The laser-material-interaction for engineering materials under real processing conditions in laser welding or powder bed fusion, where several phase changes occur is not yet fully understood. As the tremendous energy input in the material in a small time and space scale renders the laser-material interaction a complex and highly dynamic mechanism. But this interaction, or rather the resulting radiation absorption, governs the process behavior during the manufacturing and in turn its stability and outcome quality. For this reason, we aim to analyze the laser-material interaction for engineering materials and real manufacturing processes in real time, to develop a fundamental understanding of this mechanism. This understanding can mitigate the cost and required time of designing laser material processing processes from scratch.

Methodology

Instead of evaluating the effect of every individual process parameter on the process result, we monitor the laser radiation absorption, as a result of the laser-material interaction.
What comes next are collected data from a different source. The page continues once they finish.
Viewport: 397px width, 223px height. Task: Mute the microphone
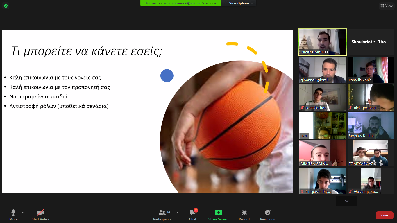click(13, 215)
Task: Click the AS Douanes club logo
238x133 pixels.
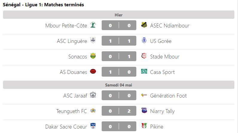Action: [93, 72]
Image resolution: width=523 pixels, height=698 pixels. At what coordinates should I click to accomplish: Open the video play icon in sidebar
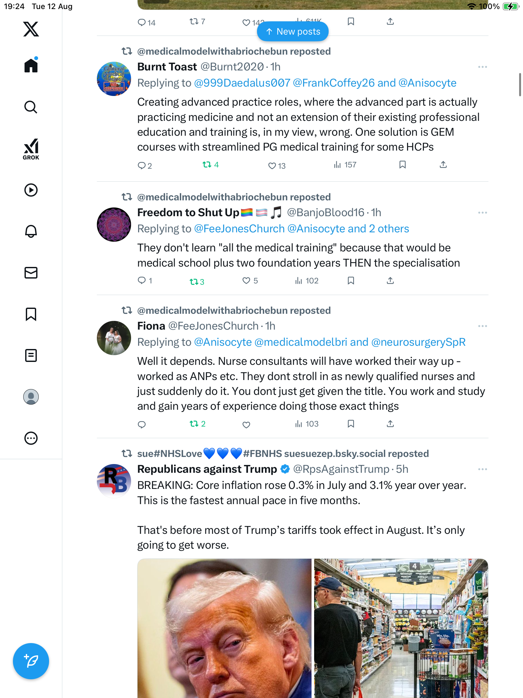31,190
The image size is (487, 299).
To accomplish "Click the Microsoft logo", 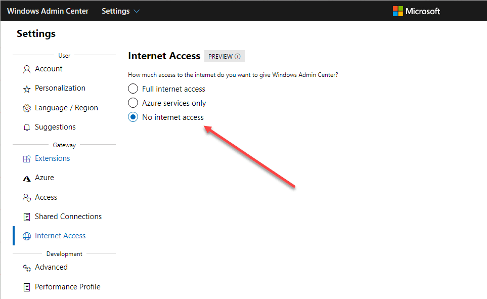I will pos(416,11).
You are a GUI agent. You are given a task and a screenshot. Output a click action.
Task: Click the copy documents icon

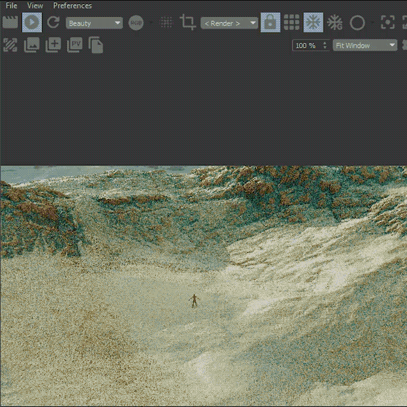pos(96,44)
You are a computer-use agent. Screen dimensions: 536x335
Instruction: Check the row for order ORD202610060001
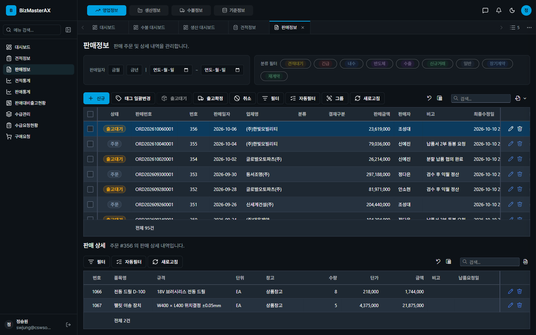pos(90,129)
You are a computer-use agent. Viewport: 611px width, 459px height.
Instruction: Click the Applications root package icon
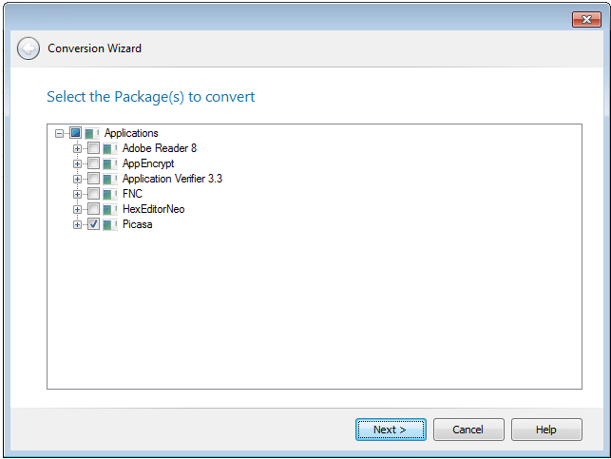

The level of absorption is characteristic of different process regimes and can therefore be facilitated to identify the prevailing regime. Furthermore, we are in the process of linking the different process regimes to varies properties of the manufactured part. In this way the absorption measurement can be employed to evaluate a process regarding probable process result quality.

Our focus is on

  • laser welding and
  • laser based powder bed fusion of metals,

because these processes exhibit similar process regimes.

Vision

Currently, the common practice is to identify suited process parameters for a given process by the means of extensive experimental investigation. Replacing this labor-intensive process by a fundamental understanding of the laser-material-interaction, the cost and required time of designing laser material processing processes for novel radiation-material-combinations from scratch can be mitigated.